On Wed, 29 Sep 2010 13:44:32 -0400, Jonathan M Davis <jmdavisp...@gmx.com> wrote:

On Wednesday, September 29, 2010 10:18:17 Pelle wrote:
On 09/29/2010 05:53 PM, Jesse Phillips wrote:
> The only benefit, which should be solve in another manner is having this
> code work:
>
> class A {}
> class B:A {}
>
> class Container(T) {}
>
> void main() {
>
>      Container!(A) a = new Container!(B)();
>
> }

Sorry for falling off topic, but that code shouldn't work.

a.insert(new A)

Yeah. Having a container of one type should not be castable to a container of another type. They are completely separate types even if they hold types which have an is-a relationship. And your example shows one of the reasons why. It's a fundamental aspect of the concept of generic containers, not a result of the implementation. It _seems_ like it should work, but once you really get into it,
it quickly becomes apparent that it doesn't.

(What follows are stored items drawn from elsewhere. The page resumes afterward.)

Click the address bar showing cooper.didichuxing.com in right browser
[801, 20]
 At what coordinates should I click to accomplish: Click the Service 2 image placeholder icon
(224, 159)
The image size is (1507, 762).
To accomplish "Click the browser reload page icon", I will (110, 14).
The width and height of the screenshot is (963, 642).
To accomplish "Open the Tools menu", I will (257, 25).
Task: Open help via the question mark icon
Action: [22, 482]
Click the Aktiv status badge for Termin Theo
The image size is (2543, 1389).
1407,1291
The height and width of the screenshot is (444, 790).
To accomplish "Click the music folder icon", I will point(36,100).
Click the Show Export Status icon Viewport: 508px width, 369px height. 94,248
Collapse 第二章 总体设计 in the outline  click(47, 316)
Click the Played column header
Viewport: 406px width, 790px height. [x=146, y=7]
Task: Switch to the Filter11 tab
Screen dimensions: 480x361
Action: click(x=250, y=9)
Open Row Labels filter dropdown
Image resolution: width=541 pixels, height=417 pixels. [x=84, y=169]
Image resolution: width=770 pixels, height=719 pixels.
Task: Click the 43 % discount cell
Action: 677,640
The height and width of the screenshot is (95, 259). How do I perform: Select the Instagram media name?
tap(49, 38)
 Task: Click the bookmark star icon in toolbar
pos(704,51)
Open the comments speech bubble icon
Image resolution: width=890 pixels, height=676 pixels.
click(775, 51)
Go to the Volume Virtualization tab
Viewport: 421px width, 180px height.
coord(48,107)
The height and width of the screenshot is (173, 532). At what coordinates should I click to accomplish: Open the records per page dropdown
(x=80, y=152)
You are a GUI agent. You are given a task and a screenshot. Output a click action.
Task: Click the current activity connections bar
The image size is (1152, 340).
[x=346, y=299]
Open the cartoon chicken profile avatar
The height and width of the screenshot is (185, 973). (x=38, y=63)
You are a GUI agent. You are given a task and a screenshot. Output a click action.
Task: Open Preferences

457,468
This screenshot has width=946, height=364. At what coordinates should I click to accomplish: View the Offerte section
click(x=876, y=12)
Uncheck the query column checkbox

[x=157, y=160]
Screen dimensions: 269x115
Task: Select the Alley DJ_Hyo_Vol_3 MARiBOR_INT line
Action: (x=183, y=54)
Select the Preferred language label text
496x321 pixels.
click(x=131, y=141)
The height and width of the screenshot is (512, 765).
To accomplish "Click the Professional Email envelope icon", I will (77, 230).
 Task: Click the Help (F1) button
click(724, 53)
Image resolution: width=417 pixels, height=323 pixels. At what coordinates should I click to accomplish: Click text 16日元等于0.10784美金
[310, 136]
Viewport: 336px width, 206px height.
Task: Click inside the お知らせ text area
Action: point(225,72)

I think actually that concept is in the latest C# with type contra-variance.

Essentially, you should be able to implicitly cast Container!(B) to const(Container!(A)) conceptually, but actually you may have to require only pure calls (I don't think there's a way to do this).

I think C# deals with this via designating certain types on the template parameters as "input" or "output" types, and restricting functions from using types in the wrong direction.